Dojrzewamy do szkockiej
Listę krajów, w których wypija się najwięcej whisky na świecie, otwiera Francja. Za dwa, trzy lata Polska może znaleźć się w elitarnej dwudziestce państw, w których sprzedaż whisky przekracza 9 mln litrów rocznie
Może pachnieć jabłkiem, pomarańczą, wilgotną ziemią, cynamonem, pieprzem, ogniskiem czy nawet olejem silnikowym. – Whisky to najbardziej aromatyczny z alkoholi. Wyprzedza nawet czerwone wino i koniak – mówi Jarosław Buss, znawca whisky i miłośnik Szkocji.
O historii, gatunkach i sposobach jej serwowania uczy na kursach i degustacjach. Jak przyznaje, zamówień na nie ma coraz więcej, także wśród osób prywatnych, które mają za sobą pierwszy kontakt z whisky i teraz chcą się dowiedzieć o niej więcej. Bo, jak twierdzi Jarosław Buss, o whisky – w przeciwieństwie do wódki, którą się po prostu pije – można rozmawiać godzinami.
*
Popularność whisky w Polsce zaczęła rosnąć w latach 90. XX wieku. Marki, jak Johnnie Walker czy Ballantine’s, które wcześniej można było kupić jedynie w Peweksie, Baltonie czy na lotniskach, zaczęły się pojawiać na półkach w innych sklepach.

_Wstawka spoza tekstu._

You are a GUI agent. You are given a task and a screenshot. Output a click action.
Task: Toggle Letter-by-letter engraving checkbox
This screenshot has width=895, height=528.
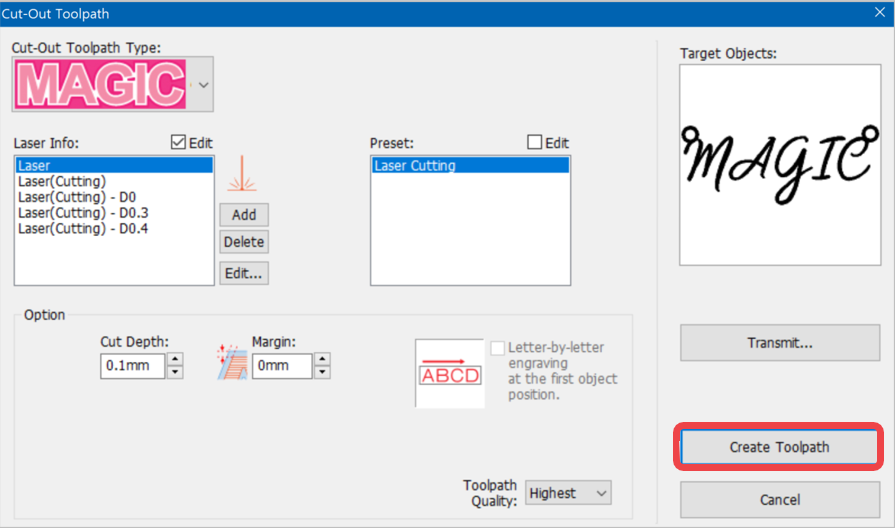point(498,348)
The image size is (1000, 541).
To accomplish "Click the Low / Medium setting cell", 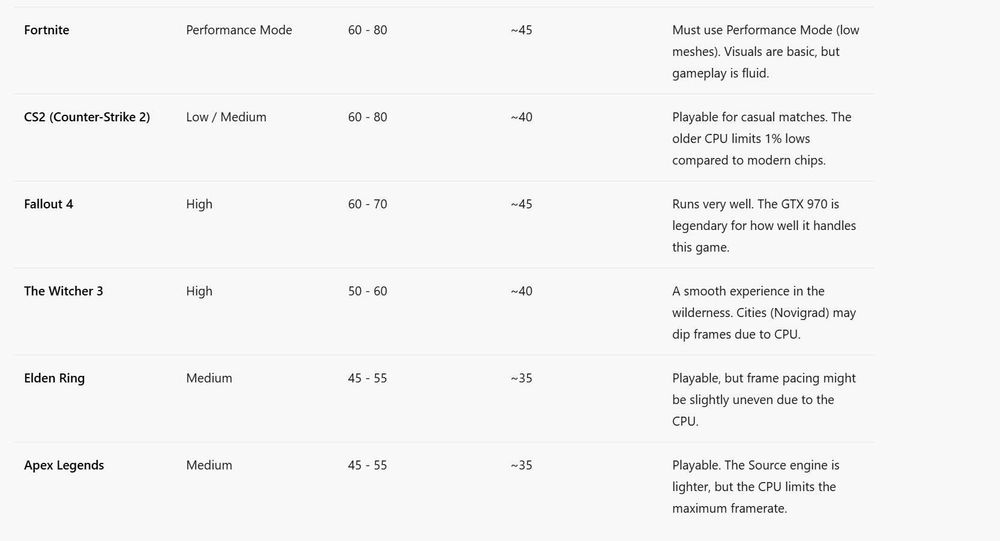I will [x=226, y=117].
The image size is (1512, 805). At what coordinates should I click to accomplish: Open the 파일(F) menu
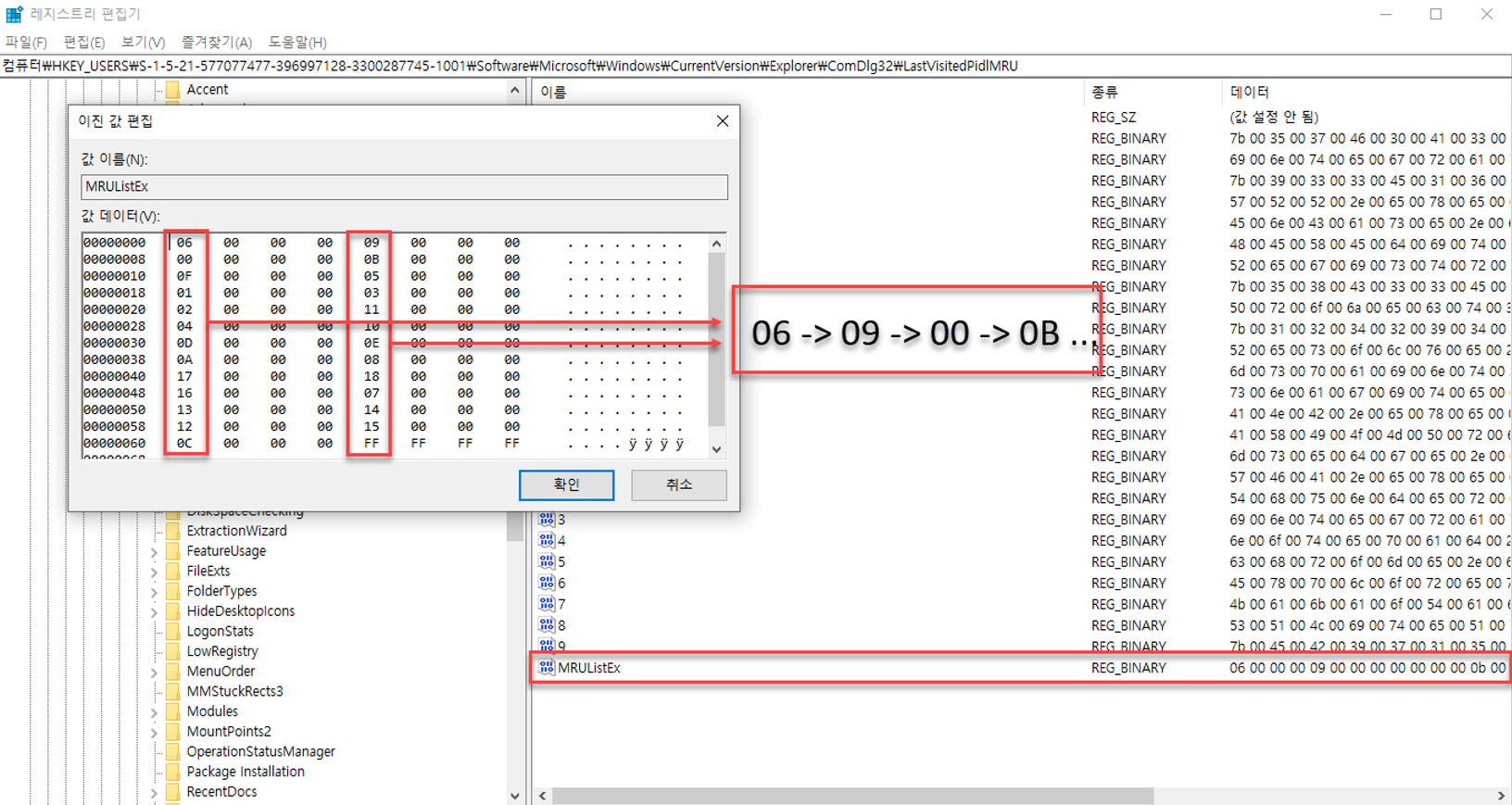[x=26, y=43]
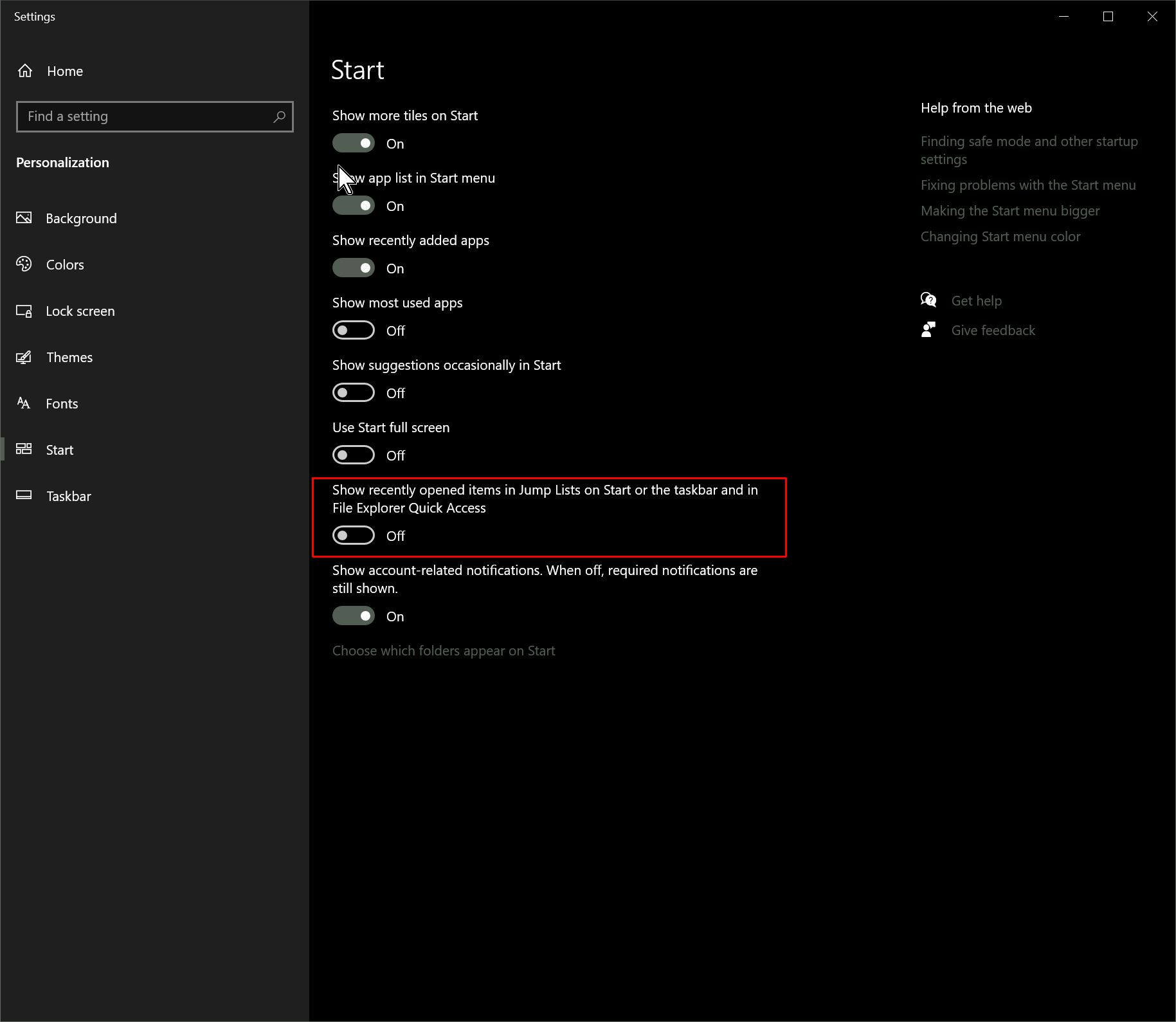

Zdecydowany przełom nastąpił jednak sześć lat temu po wejściu Polski do Unii Europejskiej. Spadek ceł, a w ślad za nimi także cen, sprawił, że tylko w 2004 r. sprzedaż whisky zwiększyła się w Polsce o ponad 70 procent.
Jest obecnie trzecim, po wódce i likierach, najpopularniejszym napojem spirytusowym w Polsce. Wprawdzie jej udziały rynkowe są nadal ponad 40 razy mniejsze niż...
Archiwum Rzeczpospolitej to wygodna wyszukiwarka archiwalnych tekstów opublikowanych na łamach dziennika od 1993 roku. Unikalne źródło wiedzy o Polsce i świecie, wzbogacone o perspektywę ekonomiczną i prawną.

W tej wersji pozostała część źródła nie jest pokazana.